Differential stimulation of [³H]MK-801 binding to subpopulations of NMDA receptors

The potency of l-glutamate in enhancing [³H]MK-801 binding to N-methyl-d-aspartate (NMDA) receptor ion channels was evaluated by quantitative autoradiography. In the presence of saturating concentrations of spermine, glycine and 20 μM d-2-amino-5-phosphonopentanoate (d-AP5), low concentrations of l-glutamate selectively increased [³H]MK-801 binding in the medial striatum and dorsal lateral septum. In comparison to these regions, EC₅₀ values for l-glutamate stimulation of [³H]MK-801 binding were significantly higher in the cerebral cortex and thalamus.

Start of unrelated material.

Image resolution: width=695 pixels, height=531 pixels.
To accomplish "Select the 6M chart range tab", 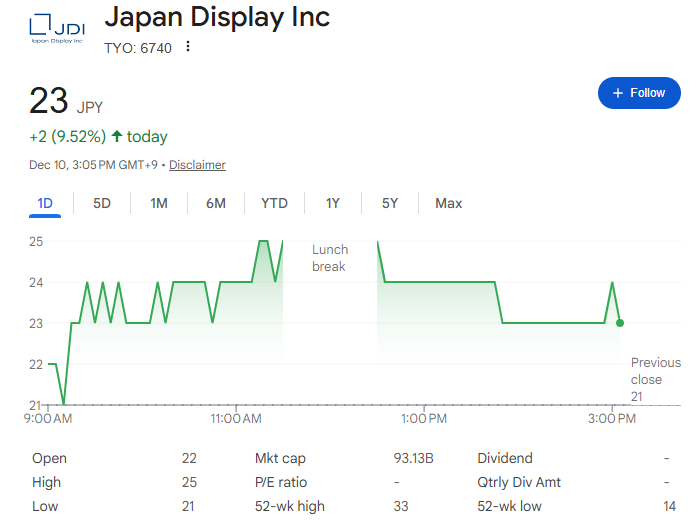I will point(216,203).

Regions displaying greater sensitivity to l-glutamate correlate to those regions where NMDA receptors are preferentially labelled by l-[³H]glutamate; regions less sensitive to l-glutamate correspond to regions selectively labelled by the NMDA antagonist [³H]CPP ([³H]3-((+)-2-carboxypiperazin-4-yl)-propyl-1-phosphonate). Since l-glutamate stimulation of [³H]MK-801 binding appears to reflect channel activation, these results suggest that it is possible to pharmacologically (or pathologically) activate anatomically-distinct subpopulations of NMDA receptors.